Bisnis.com, JAKARTA - PT Dayamitra Telekomunikasi Tbk. (MTEL) atau Mitratel mengantongi kontrak backlog sewa menara telekomunikasi sekitar Rp30,7 triliun hingga tahun 2030. Perseroan pun masih berencana melakukan akuisisi guna menjadi raja menara.
Chief Investment Officer Mitrate Hendra Purnama menjelaskan sebagai perusahaan penyedia infrastruktur menara telekomunikasi terdepan, Mitratel mencatat pertumbuhan pendapatan 17 persen dan EBITDA meningkat 36 persen setiap tahun.
Anak usaha PT Telkom Indonesia Tbk. (TLKM) ini memilki 28.030 menara dan 42.016 penyewa. Perseroan disebut punya sejumlah keunggulan dibandingkan dengan provider menara lainnya. Selain terdapat backlog kontrak, cakupan menara Mitratel berada di seluruh nusantara dengan 57 persen di luar Jawa.
"Luasnya cakupan wilayah tersebut membuat Mitratel dapat mengelola kerja sama tambahan dari para penyewa menara telekomunikasi. Lebih dari itu, Mitratel dianggap paling siap melayani ekspansi operator di luar Jawa yang meningkatkan portofolio kolokasi," kata dia dalam Webinar "Bedah Saham MTEL" yang dilaksanakan oleh Emtrade pada Jumat (26/11).
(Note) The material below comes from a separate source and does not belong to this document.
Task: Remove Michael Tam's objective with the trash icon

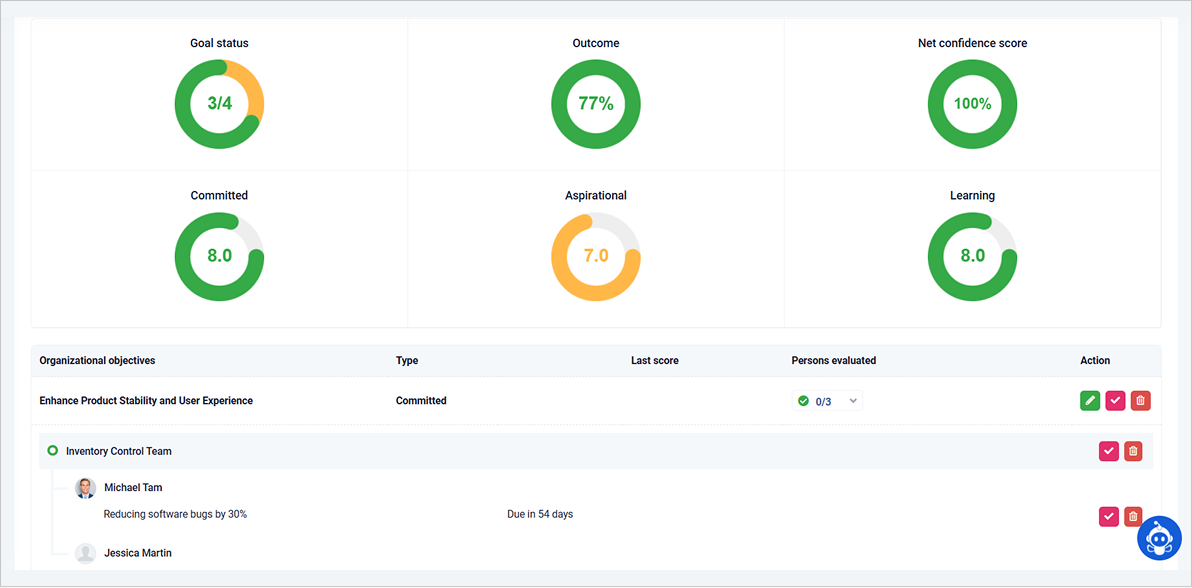Action: coord(1133,516)
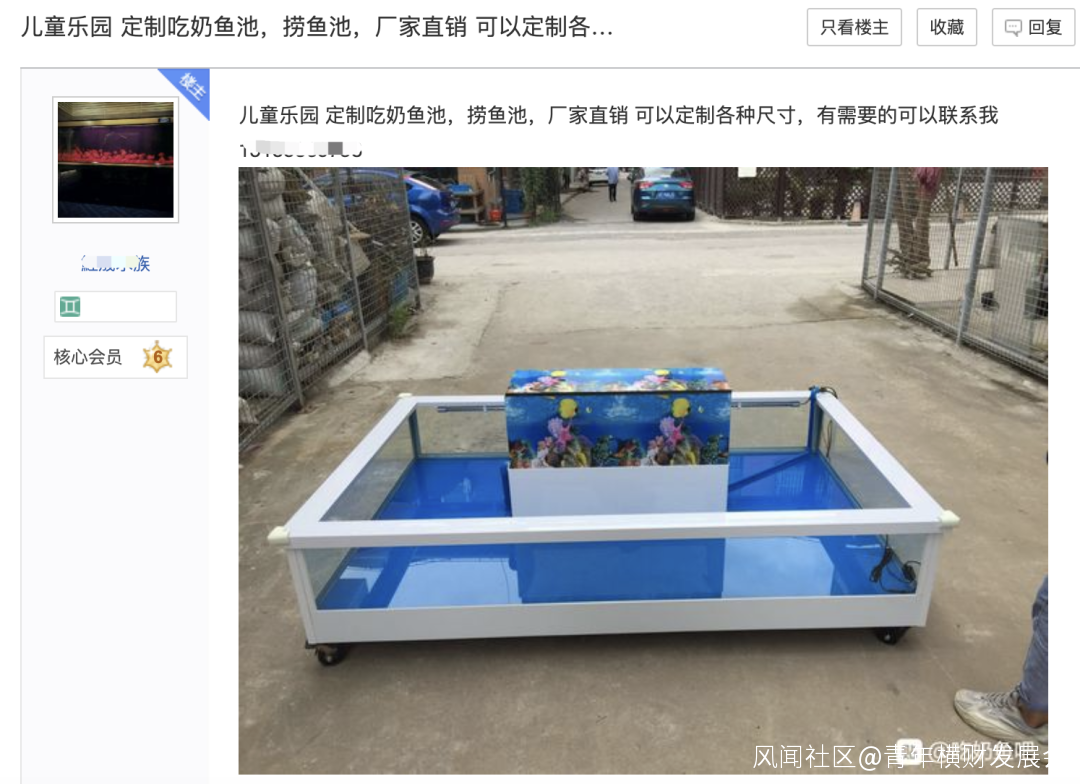The image size is (1080, 784).
Task: Open the poster's aquarium avatar thumbnail
Action: coord(116,160)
Menurut Hendra, Mitratel memegang kualitas penyewa terbaik dengan Telkomsel sebagai anchor tenant dengan 50 persen revenue share. Adapun revenue share dengan operator terbesar yakni Telkomsel, XL, dan Indosat mencapai 85 persen. Sinergi dengan Telkom Group juga menjadi salah satu keunggulan Mitratel.
Ke depan, Mitratel siap melakukan ekspansi dengan menyediakan solusi infrastruktur digital secara lengkap, yaitu Penyewaan Towerco, Solusi TowerCo yang siap dimulai pada tahun 2022, dan Solusi InfraCo yang akan digarap pada tahun 2023, seiring perkembangan jaringan 5G yang akan mendorong bisnis menara terus tumbuh. Pasalnya, kebutuhan jaringan akan membesar dan membuat pemain menara terus berekspansi.
Baca Juga
Hendra mengemukakan, Mitratel menyiapkan empat pilar utama untuk memperkuat posisi sebagai pemimpin dalam bisnis menara.
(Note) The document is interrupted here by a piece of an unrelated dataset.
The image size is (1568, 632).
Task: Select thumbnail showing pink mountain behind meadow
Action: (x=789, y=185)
“Mitratel memiliki potensi pertumbuhan organik yang pesat dalam jangka panjang. Ini seiring masih besarnya potensi penyewaan menara telekomunikasi di Indonesia,” katanya.
Empat pilar itu, menurut Hendra, pertama, Mitratel leading dalam pengembangan bisnis organik, yaitu build-to-suit dan kolokasi baru dari operator seluler dengan menambah kapasitas dan coverage. Mitratel memiliki diferensiasi melalui kemampuan eksekusi B2S yang lebih unggul daripada yang lain. Mitratel mampu memanfaatkan sebaran menara di Nusantara untuk kolokasi dari tenan baru di area urban dan rural.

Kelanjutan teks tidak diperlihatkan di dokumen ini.